Begitu pun dayah, yang selama ini eksistensinya lebih bersifat swadaya akan lebih maksimal apabila dikelola dengan pendanaan dan pembinaan yang lebih memadai. Apalagi saat ini dayah mulai menyesuaikan diri dengan pendidikan umum dan standar pendidikan nasional, termasuk mendirikan sekolah umum. Maka, sudah sepantasnyalah pendidikan dayah disetarakan dengan pendidikan lainnya.

Dayah Masa Depan
Eksistensi dayah di tengah pergulatan modernitas saat ini tetap signifikan. Dayah yang secara historis mampu memerankan dirinya sebagai benteng pertahanan dari penjajahan, kini seharusnya dapat memerankan diri sebagai benteng pertahanan dari imperialisme budaya yang begitu kuat menghegemoni kehidupan masyarakat, khususnya di perkotaan.

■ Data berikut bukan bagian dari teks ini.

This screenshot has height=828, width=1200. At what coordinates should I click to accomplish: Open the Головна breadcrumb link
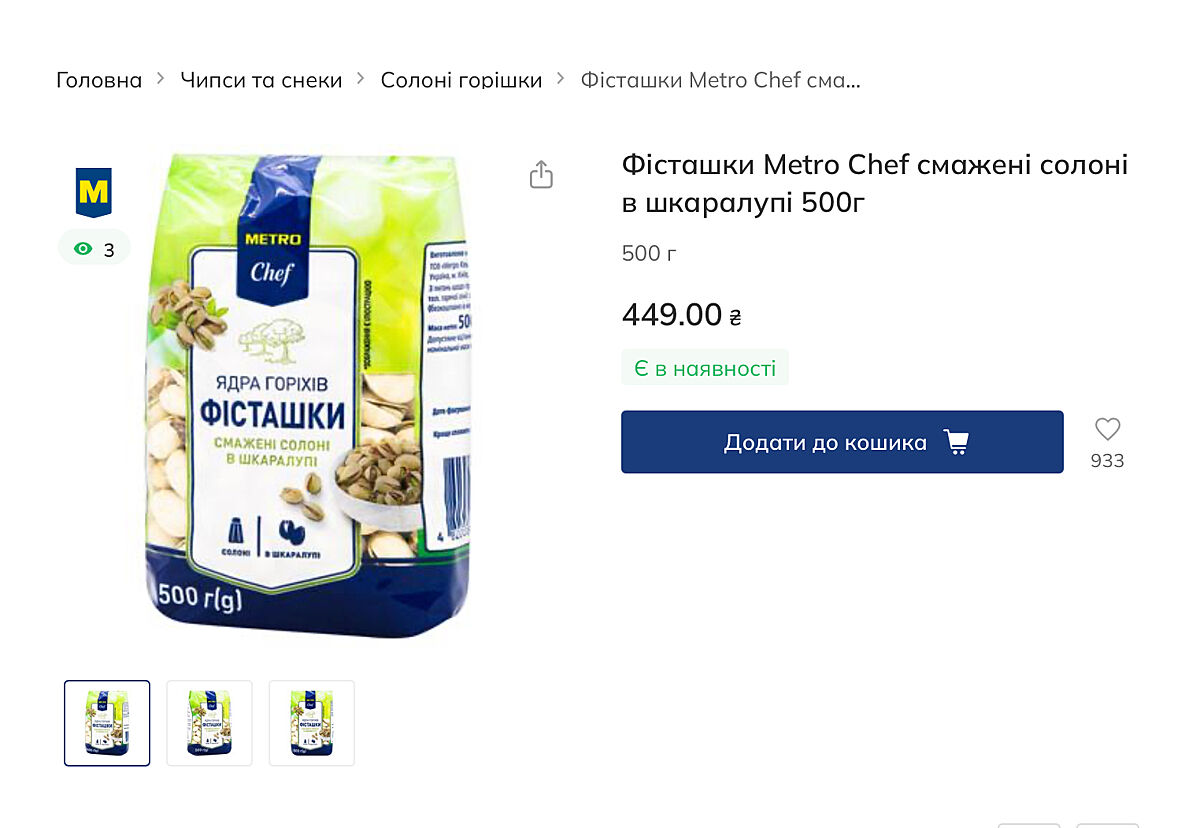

Dayah tetap menjadi pelabuhan bagi generasi muda agar tidak terseret dalam arus modernisme yang menjebaknya dalam kehampaan spiritual. Keberadaan dayah sampai saat ini membuktikan keberhasilannya menjawab tantangan zaman. Namun akselerasi modernitas yang begitu cepat menuntut dayah untuk tanggap secara cepat pula, sehingga eksistensinya tetap relevan dan signifikan.

Masa depan dayah ditentukan oleh sejauh mana dayah menformulasikan dirinya menjadi dayah yang mampu menjawab tuntutan masa depan tanpa kehilangan jati dirinya. Langkah ke arah tersebut, tampaknya, telah dilakukan dayah melalui sikap akomodatifnya terhadap perkembangan teknologi modern dengan tetap menjadikan kajian agama sebagai rujukan segalanya. Kemampuan adaptatif dayah atas perkembangan zaman justru memperkuat eksistensinya sekaligus menunjukkan keunggulannya.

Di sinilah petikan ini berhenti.